* Start EXERCISE INPUT *

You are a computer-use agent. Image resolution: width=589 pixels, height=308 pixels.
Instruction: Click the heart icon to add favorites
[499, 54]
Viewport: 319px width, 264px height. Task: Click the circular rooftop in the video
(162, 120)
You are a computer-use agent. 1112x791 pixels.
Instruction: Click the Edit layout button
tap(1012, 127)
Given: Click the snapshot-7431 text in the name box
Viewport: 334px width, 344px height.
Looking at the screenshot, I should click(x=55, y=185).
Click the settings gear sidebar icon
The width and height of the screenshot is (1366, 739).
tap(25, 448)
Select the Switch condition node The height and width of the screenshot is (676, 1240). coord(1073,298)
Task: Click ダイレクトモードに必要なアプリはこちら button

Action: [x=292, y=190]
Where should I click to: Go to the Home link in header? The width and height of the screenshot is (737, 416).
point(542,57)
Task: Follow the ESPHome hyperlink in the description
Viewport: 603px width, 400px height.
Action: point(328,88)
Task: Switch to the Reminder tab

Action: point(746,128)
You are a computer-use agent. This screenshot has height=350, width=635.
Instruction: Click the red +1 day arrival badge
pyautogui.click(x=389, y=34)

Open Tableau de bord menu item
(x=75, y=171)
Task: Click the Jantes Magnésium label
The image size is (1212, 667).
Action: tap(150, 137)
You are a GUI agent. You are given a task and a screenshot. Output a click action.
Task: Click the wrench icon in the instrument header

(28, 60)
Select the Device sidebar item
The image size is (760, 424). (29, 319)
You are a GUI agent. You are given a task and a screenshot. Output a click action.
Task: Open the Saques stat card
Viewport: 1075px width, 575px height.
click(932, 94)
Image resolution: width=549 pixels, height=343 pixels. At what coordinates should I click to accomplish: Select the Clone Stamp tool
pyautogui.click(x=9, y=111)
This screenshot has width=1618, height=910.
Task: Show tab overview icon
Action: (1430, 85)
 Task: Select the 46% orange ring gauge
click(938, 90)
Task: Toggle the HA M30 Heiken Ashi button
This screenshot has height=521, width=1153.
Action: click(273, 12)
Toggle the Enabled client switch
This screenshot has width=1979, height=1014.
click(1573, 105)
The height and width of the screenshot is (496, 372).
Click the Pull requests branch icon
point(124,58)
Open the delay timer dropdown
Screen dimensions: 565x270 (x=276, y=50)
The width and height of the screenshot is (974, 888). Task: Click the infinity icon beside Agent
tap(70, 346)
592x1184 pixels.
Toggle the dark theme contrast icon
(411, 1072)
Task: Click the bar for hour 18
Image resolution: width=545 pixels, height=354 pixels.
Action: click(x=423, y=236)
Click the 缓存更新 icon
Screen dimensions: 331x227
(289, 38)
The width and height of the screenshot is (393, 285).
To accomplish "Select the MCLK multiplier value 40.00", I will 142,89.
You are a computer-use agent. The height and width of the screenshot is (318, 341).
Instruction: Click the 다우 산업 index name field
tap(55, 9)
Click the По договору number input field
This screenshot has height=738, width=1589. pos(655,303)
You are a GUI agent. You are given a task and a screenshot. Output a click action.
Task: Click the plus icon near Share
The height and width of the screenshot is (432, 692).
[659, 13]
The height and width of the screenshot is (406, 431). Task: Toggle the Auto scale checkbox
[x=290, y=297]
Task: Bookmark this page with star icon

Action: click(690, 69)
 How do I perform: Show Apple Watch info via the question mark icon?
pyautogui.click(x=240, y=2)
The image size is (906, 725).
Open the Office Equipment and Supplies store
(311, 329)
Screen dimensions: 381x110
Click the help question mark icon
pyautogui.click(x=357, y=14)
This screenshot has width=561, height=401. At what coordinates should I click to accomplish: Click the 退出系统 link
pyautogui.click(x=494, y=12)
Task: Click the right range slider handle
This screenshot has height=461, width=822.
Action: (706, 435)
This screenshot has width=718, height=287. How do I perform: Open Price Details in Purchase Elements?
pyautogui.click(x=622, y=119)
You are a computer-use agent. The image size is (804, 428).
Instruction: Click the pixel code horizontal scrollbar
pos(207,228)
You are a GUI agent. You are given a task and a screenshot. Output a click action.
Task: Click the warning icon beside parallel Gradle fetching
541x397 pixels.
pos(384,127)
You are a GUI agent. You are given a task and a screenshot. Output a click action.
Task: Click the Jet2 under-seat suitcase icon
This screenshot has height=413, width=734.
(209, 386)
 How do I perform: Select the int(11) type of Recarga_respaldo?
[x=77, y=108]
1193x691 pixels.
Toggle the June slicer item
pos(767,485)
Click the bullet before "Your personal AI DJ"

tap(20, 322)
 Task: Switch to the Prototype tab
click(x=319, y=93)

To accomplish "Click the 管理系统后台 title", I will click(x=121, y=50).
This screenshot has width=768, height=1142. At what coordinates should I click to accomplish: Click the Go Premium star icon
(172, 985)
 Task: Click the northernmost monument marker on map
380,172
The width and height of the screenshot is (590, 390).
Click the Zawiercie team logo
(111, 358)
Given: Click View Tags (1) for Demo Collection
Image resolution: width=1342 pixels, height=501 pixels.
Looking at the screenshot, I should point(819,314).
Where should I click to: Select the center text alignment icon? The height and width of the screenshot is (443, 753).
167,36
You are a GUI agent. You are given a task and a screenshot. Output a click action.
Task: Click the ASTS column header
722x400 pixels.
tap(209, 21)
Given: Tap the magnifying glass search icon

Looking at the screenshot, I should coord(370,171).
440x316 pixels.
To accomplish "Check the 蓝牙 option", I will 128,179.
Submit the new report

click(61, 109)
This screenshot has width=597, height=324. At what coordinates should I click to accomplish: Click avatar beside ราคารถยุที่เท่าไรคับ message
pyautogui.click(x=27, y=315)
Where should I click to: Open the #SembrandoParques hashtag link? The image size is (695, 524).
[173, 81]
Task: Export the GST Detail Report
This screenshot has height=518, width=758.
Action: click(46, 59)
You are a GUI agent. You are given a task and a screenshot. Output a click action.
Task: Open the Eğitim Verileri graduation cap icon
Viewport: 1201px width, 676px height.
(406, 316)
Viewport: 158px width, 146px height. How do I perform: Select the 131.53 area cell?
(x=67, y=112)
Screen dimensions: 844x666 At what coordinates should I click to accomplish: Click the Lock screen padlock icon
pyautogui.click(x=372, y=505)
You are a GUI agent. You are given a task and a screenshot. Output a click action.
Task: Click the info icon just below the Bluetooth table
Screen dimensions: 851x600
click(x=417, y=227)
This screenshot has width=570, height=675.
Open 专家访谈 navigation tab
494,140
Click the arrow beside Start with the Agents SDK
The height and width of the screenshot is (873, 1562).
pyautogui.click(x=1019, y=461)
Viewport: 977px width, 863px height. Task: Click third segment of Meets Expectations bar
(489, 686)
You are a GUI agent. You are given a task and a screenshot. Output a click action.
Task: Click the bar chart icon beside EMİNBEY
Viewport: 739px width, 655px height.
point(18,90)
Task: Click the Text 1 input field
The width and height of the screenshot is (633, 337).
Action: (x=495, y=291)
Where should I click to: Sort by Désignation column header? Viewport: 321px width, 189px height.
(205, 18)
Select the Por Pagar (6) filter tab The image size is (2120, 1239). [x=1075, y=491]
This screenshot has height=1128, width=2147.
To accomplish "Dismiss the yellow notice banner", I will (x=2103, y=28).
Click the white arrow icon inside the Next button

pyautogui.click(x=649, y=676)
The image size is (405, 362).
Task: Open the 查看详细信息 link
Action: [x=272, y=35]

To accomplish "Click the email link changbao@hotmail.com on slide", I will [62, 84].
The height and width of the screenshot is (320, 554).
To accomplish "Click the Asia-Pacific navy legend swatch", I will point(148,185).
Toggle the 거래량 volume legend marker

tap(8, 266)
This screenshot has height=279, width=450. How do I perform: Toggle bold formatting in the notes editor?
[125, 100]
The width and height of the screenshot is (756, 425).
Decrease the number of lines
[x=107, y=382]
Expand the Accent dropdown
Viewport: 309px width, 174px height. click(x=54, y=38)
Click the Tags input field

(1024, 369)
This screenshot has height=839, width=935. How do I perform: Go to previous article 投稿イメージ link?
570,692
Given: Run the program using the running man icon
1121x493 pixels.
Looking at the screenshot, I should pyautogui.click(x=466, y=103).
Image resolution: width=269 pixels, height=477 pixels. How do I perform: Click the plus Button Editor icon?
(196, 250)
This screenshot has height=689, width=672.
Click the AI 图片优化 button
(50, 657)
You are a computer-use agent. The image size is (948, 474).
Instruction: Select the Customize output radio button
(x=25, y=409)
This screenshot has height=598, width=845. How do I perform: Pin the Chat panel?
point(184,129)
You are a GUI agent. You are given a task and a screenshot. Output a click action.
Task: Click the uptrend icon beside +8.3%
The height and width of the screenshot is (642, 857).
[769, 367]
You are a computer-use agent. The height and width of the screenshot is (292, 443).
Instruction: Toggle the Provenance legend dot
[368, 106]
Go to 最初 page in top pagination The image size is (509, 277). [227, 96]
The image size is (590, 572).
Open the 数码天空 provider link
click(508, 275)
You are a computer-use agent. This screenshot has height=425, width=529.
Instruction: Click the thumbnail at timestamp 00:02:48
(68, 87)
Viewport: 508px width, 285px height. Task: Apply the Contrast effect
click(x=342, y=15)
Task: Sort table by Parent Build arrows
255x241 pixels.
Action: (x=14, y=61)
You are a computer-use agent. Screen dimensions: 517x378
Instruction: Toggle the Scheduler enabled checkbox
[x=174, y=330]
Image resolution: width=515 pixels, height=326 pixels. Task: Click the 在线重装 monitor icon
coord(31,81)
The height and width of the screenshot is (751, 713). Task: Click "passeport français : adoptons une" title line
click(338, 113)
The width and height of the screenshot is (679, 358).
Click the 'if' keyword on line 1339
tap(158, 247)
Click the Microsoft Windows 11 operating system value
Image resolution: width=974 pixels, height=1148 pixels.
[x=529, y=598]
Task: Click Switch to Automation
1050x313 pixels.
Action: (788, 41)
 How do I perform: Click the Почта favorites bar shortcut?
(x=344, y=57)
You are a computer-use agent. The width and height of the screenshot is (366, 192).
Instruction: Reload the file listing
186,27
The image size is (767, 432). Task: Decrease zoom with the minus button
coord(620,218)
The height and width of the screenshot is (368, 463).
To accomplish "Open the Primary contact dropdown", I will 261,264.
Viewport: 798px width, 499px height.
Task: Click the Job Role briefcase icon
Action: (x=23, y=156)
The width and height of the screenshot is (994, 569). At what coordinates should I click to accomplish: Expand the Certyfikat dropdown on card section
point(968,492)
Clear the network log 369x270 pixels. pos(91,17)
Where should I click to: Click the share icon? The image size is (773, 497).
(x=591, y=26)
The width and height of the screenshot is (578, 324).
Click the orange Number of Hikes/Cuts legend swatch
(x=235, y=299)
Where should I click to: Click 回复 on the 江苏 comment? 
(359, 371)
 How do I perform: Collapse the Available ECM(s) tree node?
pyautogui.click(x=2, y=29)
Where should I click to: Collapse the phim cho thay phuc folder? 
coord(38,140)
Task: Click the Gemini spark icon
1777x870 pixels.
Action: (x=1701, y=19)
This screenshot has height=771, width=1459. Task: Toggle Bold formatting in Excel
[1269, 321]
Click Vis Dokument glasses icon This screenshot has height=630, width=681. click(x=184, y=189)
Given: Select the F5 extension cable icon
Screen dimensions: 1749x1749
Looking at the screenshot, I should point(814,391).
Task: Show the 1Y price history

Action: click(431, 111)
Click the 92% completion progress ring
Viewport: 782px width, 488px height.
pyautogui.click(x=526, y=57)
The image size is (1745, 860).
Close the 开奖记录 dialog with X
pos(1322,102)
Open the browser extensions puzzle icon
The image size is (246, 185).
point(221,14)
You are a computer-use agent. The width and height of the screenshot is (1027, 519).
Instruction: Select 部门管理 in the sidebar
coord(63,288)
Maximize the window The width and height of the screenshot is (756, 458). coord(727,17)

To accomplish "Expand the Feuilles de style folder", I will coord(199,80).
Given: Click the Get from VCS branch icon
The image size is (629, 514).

* End EXERCISE INPUT *

■ **REQUEST**
Return the lines between the one holding "The height and width of the screenshot is (368, 463)." and the one holding "point(968,492)", inclusive, reproducing them character for character.

■ **EXERCISE ANSWER**
The height and width of the screenshot is (368, 463).
To accomplish "Open the Primary contact dropdown", I will 261,264.
Viewport: 798px width, 499px height.
Task: Click the Job Role briefcase icon
Action: (x=23, y=156)
The width and height of the screenshot is (994, 569). At what coordinates should I click to accomplish: Expand the Certyfikat dropdown on card section
point(968,492)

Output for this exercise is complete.